Dieser Nachruf erschien erst­mals in 11FREUNDE #174. Das Heft ist hier bei uns im Shop erhält­lich.

Für manche war er dann doch nur der Vater von Paolo Mal­dini, aber das ist natür­lich nicht mal die halbe Wahr­heit. Paolo mag fünf Mal die Cham­pions League gewonnen haben, doch es war Cesare, der als erster Ita­liener die wich­tigste euro­päi­sche Ver­eins­tro­phäe (die damals noch Euro­pa­pokal der Lan­des­meister hieß) in die Höhe reckte. Am 22. Mai 1963 trafen im Wem­bley­sta­dion der AC Mai­land und Ben­fica Lis­sabon auf­ein­ander, die Mai­länder gewannen mit Spiel­ma­cher Gianni Rivera und Kapitän Cesare Mal­dini das End­spiel 2:1.

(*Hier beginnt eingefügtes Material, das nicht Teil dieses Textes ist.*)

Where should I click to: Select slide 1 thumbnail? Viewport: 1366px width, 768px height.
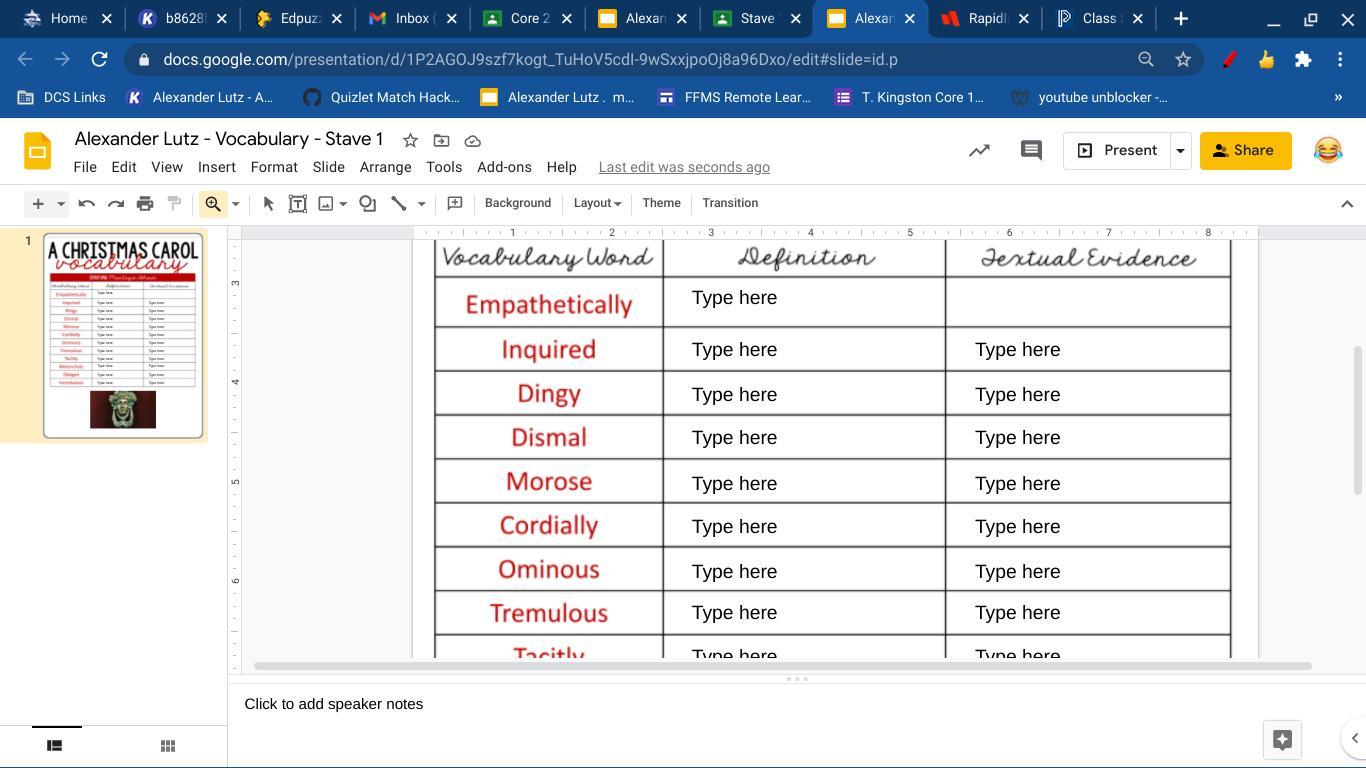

Es war der Höhe­punkt einer Kar­riere, die Mal­dini nicht gerade in die Wiege gelegt worden war. Er wuchs als Sohn eines See­mannes in Triest auf und litt als Kind unter der häu­figen Abwe­sen­heit seines Vaters; die Mutter war die wich­tigste Bezugs­person. Viel­leicht rührte aus dieser Kon­stel­la­tion der Fami­li­en­sinn des später sechs­fa­chen Vaters her, der auch als Trainer stets als gütiger Patri­arch auf­treten sollte. Der junge Mal­dini begann seine Pro­fi­lauf­bahn bei US Tri­es­tina und wech­selte 1954 nach Mai­land, wo er sofort Stamm­spieler wurde und gleich im ersten Jahr den Scu­detto, die ita­lie­ni­sche Meis­ter­schaft, gewann.

Ein ele­ganter Anführer

Im Laufe der zwölf Jahre, die er bei Milan ver­brachte, kamen noch drei wei­tere Meis­ter­titel dazu, mit dem Lan­des­meis­ter­pokal als Zugabe. Erfolge, an denen Mal­dini nicht nur als ele­ganter und tak­tisch ver­sierter Innen­ver­tei­diger oder Libero, son­dern auch als Füh­rungs­per­sön­lich­keit einen gehö­rigen Anteil hatte.

Kein Wunder also, wenn so jemand später Trainer wird, wobei die zweite Kar­riere ganz anders ver­lief als die erste: Hatte der Spieler Mal­dini seine Erfolge vor allem im Klub gefeiert und nur 14 Län­der­spiele bestritten, war es als Coach umge­kehrt. Nach einem ver­hei­ßungs­vollen Auf­takt beim Leib- und Magen­verein, mit dem er 1973 sowohl die Coppa Italia als auch den Euro­pa­pokal der Pokal­sieger gewann, stran­dete Mal­dini später bei Foggia, Ternana und Parma – bis ihn der Ver­band rief, ein Glücks­griff für beide.

Ein väter­li­cher Lehr­meister

Als Assis­tent von Enzo Bearzot wurde er 1982 Welt­meister, von 1986 bis 1996 betreute er dann als väter­li­cher Lehr­meister die ita­lie­ni­sche U21 und ebnete Talenten wie Gigi Buffon, Fabio Can­na­varo oder Fran­cesco Totti den Weg ins A‑Nationalteam. Eben das trai­nierte er selbst von 1996 bis 1998. Bei der WM in Frank­reich ließ Mal­dini Catenaccio mit Mann­de­ckung und Libero spielen – und wun­derte sich, dass die Fuß­ball­welt so nicht mehr funk­tio­nierte. Den­noch wagte er vier Jahre später, mit bereits 70 Jahren, einen neuen Anlauf mit Para­guay.

Am 3. April 2016 ver­starb Cesare Mal­dini mit 84 Jahren in seiner Wahl­heimat Mai­land. Zwei Tage später trug ihn die Crème de la Crème des ita­lie­ni­schen Fuß­balls zu Grabe.